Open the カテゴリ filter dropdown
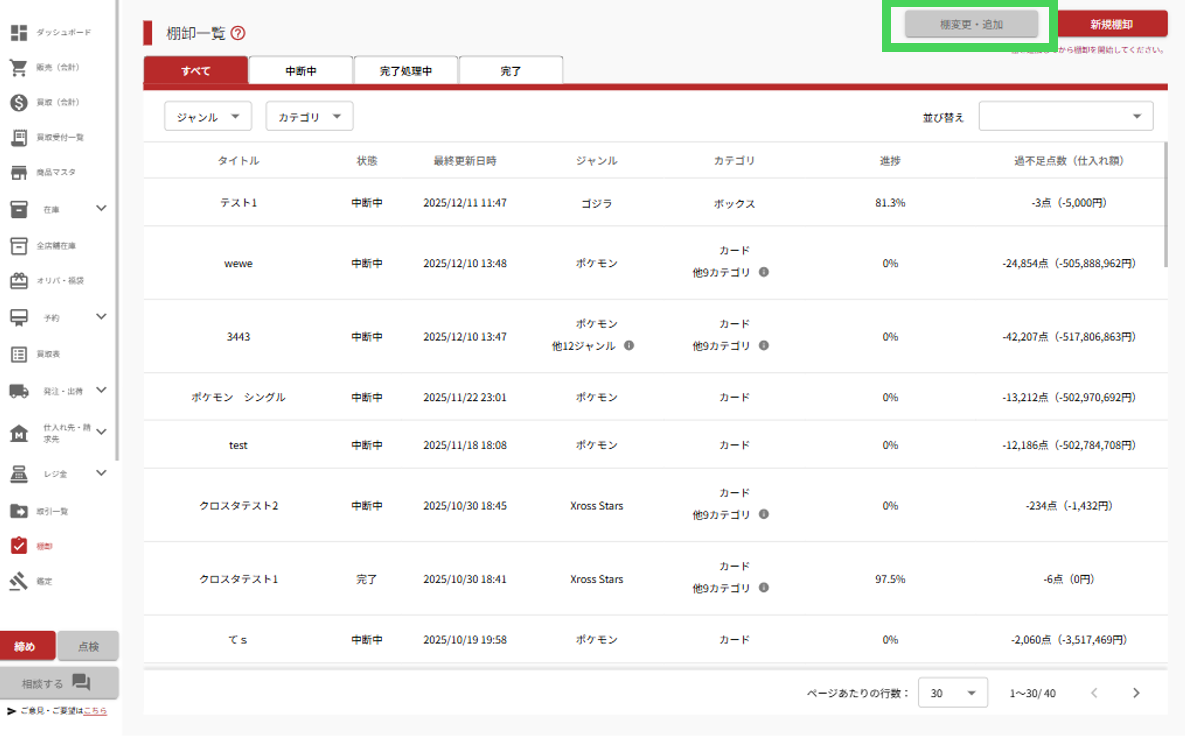The width and height of the screenshot is (1185, 750). pyautogui.click(x=309, y=117)
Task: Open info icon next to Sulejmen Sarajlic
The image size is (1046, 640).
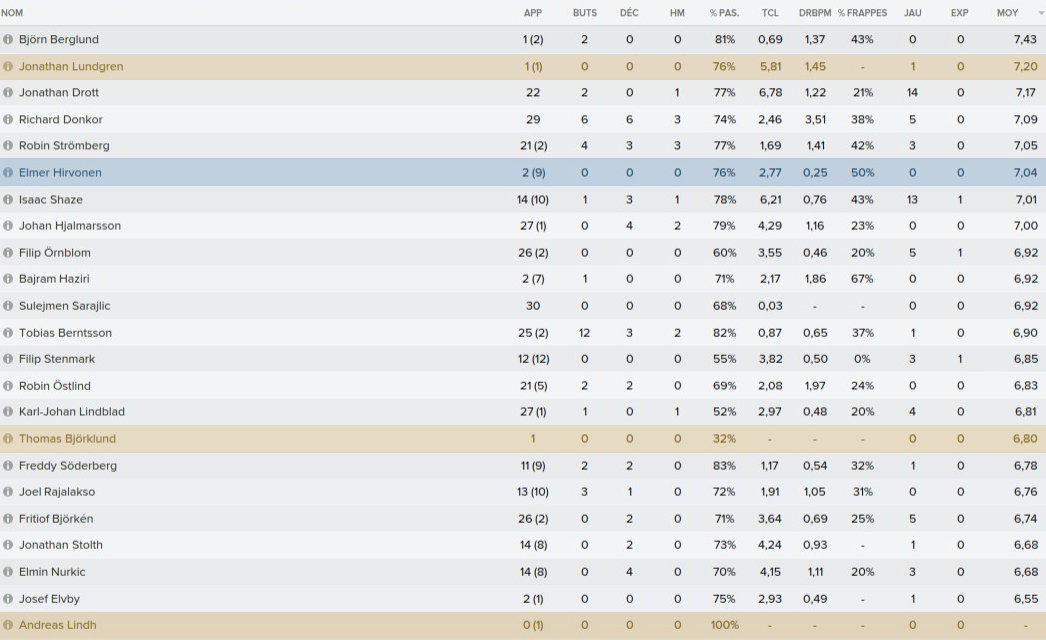Action: coord(8,306)
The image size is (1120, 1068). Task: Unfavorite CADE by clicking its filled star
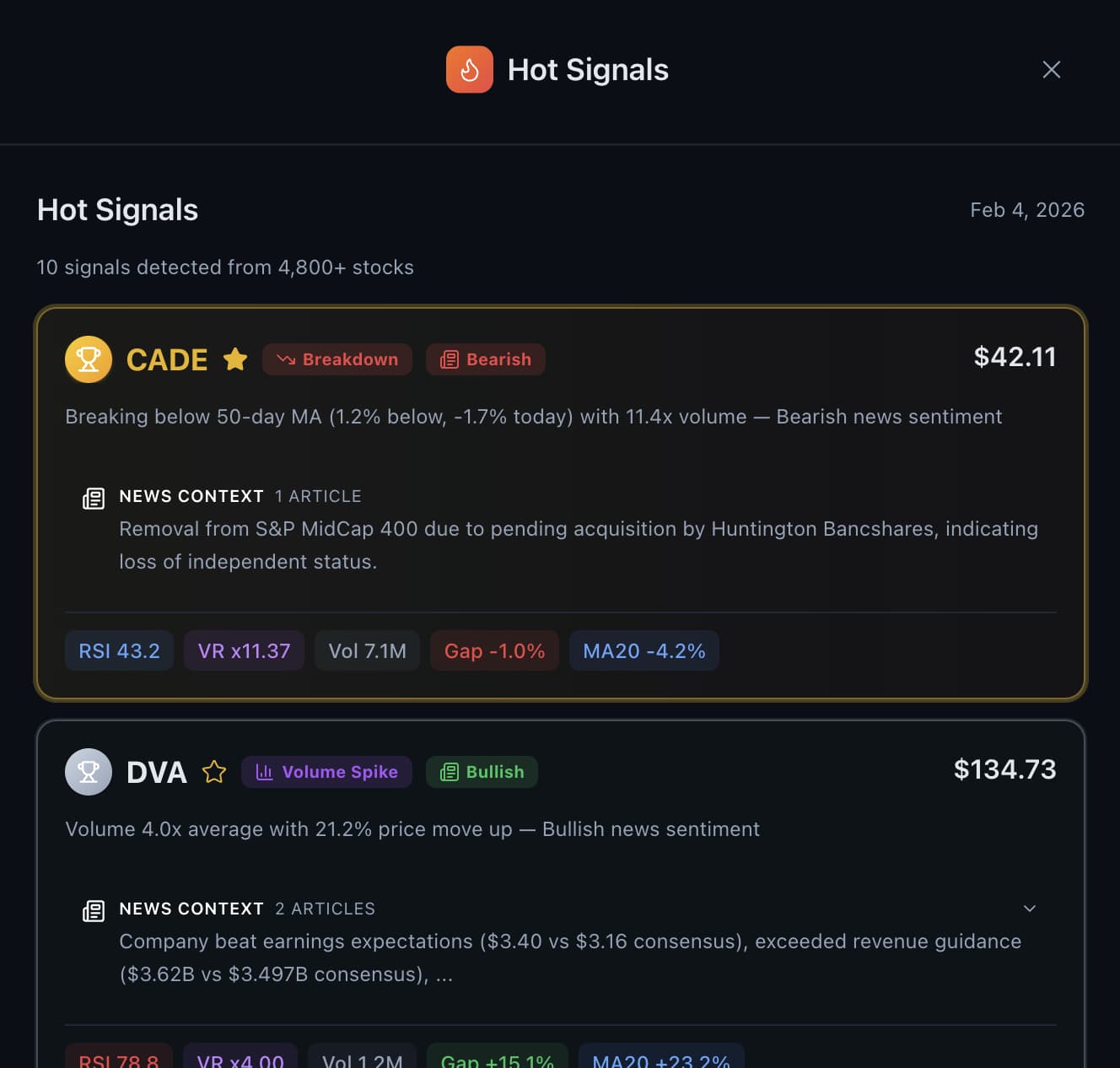[x=235, y=359]
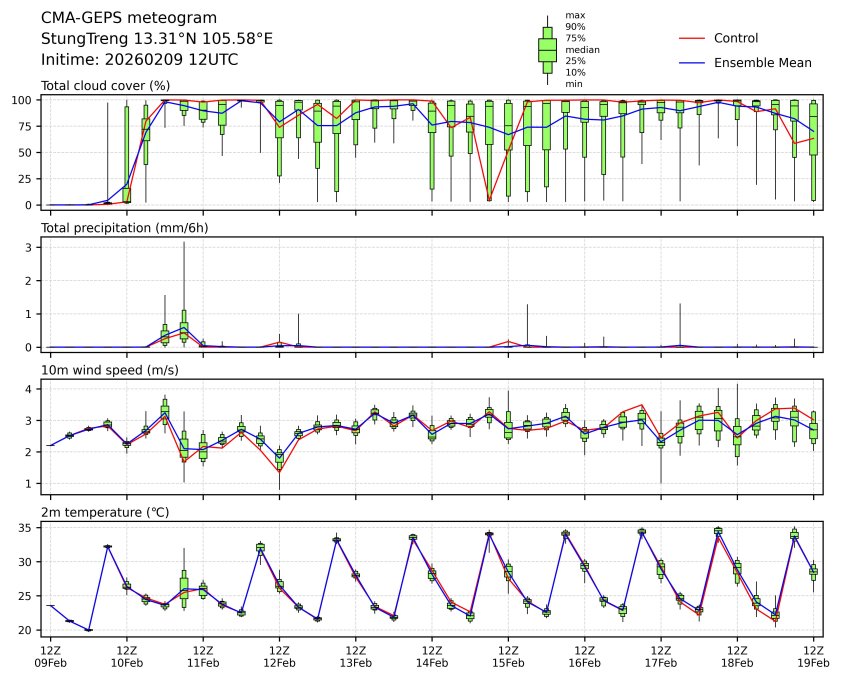Screen dimensions: 841x680
Task: Select the StungTreng coordinates text
Action: 156,39
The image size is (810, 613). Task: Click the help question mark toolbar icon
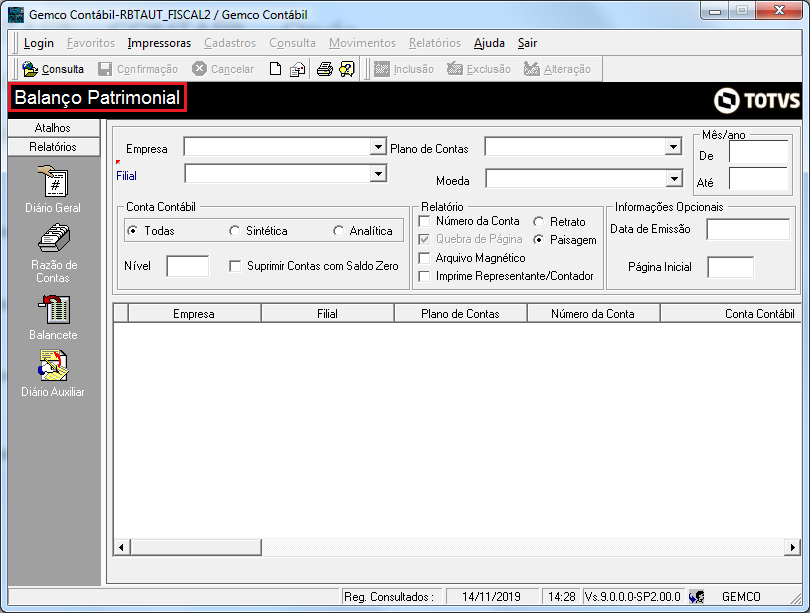point(347,69)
==================================================
WORK ITEM –
Copy each line of the records above exactly as written. Do not carry over any picture.

ANSWER TO THIS PROBLEM –
Open the カテゴリ filter dropdown
The width and height of the screenshot is (1185, 750). pyautogui.click(x=309, y=117)
Task: Open info icon next to Sulejmen Sarajlic
The image size is (1046, 640).
Action: coord(8,306)
The image size is (1120, 1068). Task: Unfavorite CADE by clicking its filled star
[x=235, y=359]
Screen dimensions: 841x680
Task: Select the StungTreng coordinates text
Action: 156,39
The image size is (810, 613). Task: Click the help question mark toolbar icon
point(347,69)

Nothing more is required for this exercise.